Rita Cadillac vê semelhanças nos preconceitos que ela própria sofreu, assim como a personagem que interpreta no palco. "São algumas coincidências: somos bailarinas e queremos ser felizes. Assumimos as coisas como elas são e metemos a cara. Ah, e amamos os animais". Ela também lembra que começou a carreira durante o período da ditadura militar (1964-1985). "Foi difícil".

A atriz, que ficou conhecida nos anos 1970 por ser uma das chacretes do programa do Chacrinha, e atuar em novelas posteriormente, encarou a estreia com nervosismo. "Nunca tinha atuado no palco. Fiquei nervosa. Nunca estamos preparados, mas encarei e deu certo", afirma Rita, que ensaiou para a peça por um mês e meio. "Tinham que ser seis meses de preparo, mas acho que mesmo assim, teria um frio na barriga."

Para ficar mais parecida fisicamente com a protagonista, Rita conta que usa uma peruca preta. "Não quis tingir o cabelo, porque tenho outros trabalhos em que dependo da minha imagem [com os cabelos loiros]", afirma.

O CONVITE

Rita conta que estava almoçando com Kadetti, que é roteirista da série "Salve-se Quem Puder", em que Rita interpreta uma cartomante, quando recebeu o convite para a peça. "Ele me olhou e disse que queria fazer um pedido. Ele disse: 'Quero que você faça a Luz del Fuego no teatro'. Eu respondi: 'oi?'. Demorou a cair a ficha", diz.

Kadetti complementa. "Ela me perguntou se eu achava que ela seria capaz. Eu respondi que não sabia, que só sabia que era ela. Ela ficou aos prantos", conta ele, que explica o motivo da escolha.

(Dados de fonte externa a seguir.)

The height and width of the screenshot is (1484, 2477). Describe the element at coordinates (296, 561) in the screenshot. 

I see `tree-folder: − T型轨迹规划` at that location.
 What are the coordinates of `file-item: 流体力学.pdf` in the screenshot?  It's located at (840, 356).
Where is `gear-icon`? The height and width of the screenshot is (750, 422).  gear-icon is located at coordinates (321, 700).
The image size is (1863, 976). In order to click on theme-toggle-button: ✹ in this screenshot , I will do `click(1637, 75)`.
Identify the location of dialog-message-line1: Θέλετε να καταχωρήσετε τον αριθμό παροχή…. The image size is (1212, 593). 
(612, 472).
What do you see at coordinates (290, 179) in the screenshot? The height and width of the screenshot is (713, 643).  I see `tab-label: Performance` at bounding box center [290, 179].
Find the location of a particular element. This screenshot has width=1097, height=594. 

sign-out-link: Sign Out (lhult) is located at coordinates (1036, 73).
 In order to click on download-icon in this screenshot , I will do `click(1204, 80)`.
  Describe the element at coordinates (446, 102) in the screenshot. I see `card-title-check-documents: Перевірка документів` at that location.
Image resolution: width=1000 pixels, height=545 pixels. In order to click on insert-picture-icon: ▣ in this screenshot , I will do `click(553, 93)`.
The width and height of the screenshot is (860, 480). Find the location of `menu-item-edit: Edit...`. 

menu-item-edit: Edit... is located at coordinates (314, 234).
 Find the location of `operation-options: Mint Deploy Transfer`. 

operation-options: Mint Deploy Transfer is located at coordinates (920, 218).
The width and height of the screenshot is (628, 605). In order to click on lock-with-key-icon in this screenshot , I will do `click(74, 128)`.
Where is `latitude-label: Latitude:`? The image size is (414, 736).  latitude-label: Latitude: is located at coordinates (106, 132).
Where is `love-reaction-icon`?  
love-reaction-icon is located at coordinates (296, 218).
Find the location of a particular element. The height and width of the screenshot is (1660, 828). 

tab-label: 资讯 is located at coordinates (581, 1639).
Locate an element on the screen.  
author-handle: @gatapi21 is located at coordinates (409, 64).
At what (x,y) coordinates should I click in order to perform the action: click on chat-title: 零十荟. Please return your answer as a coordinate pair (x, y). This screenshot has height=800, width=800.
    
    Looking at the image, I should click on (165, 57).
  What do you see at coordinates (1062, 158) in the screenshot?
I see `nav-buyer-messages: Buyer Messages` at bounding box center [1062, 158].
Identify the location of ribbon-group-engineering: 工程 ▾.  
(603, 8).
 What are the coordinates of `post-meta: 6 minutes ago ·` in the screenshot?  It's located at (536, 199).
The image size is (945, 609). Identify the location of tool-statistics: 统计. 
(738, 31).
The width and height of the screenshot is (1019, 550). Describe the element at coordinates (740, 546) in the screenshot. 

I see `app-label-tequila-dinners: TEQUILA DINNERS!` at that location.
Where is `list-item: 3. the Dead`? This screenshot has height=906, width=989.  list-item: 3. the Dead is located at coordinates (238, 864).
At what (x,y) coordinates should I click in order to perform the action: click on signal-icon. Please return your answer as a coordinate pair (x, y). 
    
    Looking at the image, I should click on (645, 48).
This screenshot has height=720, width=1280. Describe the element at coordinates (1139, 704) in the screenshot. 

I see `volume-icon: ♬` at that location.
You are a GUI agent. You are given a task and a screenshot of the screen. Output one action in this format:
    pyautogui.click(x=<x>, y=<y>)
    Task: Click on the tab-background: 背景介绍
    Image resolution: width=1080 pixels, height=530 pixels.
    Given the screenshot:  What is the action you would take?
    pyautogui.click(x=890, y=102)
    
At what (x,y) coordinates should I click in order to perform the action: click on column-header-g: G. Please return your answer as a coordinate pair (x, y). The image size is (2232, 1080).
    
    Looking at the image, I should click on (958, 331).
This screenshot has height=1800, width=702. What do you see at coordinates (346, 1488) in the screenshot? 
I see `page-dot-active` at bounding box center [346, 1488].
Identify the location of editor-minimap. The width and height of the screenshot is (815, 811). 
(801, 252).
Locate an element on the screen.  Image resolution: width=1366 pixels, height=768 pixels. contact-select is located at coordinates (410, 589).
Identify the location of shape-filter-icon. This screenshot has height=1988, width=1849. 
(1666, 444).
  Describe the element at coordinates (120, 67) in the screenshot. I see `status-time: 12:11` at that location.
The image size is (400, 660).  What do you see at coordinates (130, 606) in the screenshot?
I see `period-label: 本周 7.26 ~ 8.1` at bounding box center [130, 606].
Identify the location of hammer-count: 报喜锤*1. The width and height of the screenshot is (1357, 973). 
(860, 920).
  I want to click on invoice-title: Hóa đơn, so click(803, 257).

"Durante a gravação do piloto da série, notei que a Rita, apesar de ser uma mãezona para todos, alegre e divertida, tinha uma tristeza no olhar. Quando pesquisei o histórico de vida da Rita, soube que era ela. A Luz del Fuego é lembrada na fase da juventude, quando andava nua. Ela foi uma mulher cheia de atitude e que pagou um preço alto no fim da vida. Ela, assim como Rita, rompeu com a moral da sociedade. Sabia que ela ia conseguir tirar daí a carga dramática necessária para interpretar a protagonista na fase adulta."

Ele conta que Rita chorava nos ensaios quando cometia algum erro. "Ela sofria, mas com o tempo ela decorou as falas e fluiu com mais naturalidade. O mais difícil foi desconstruir a Rita sensual e bonita, para dar lugar à Luz del Fuego decadente."

Rita Cadillac é a protagonista da peça ao lado da atriz Elisa Romero, que aos 24 anos atua na fase jovem da protagonista, que brigou com a família rica e conservadora para depois ser reconhecida por sua contribuição na luta pela emancipação das mulheres.

"Como mulher, é muito bom interpretar essa personagem. A Luz teve muita força, viveu em uma família complicada para ela. Até hoje há meninas reprimidas pela religião, pela cultura da família. Mas ela foi atrás de seus ideais, passou por muita coisa e lutou para ser feliz", afirma Elisa. 

"Como atriz é um presente. E ainda estar com a Rita [Cadillac] é maravilhoso. Ela é uma pessoa muito querida, que deu outra dimensão para a peça. Quando contei pro meu pai, ele disse: 'Opa, quero ver'. Ela me ajudou muito, me ensinou como dançar bem e sensual no palco. A Rita é muito forte e também tem muito a ver com a Luz. Não tem medo de nada. Ela mandou ver na peça, arrasou na estreia", finaliza.